The records:
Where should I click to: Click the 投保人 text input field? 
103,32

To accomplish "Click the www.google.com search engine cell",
...
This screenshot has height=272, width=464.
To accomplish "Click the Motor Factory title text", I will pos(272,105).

How to complete this task:
From the listing above, output exactly the run of lines that starts with the line containing "Where should I" and ends with the line containing "the www.google.com search".

Reply:
Where should I click to: Click the 投保人 text input field? 
103,32

To accomplish "Click the www.google.com search engine cell",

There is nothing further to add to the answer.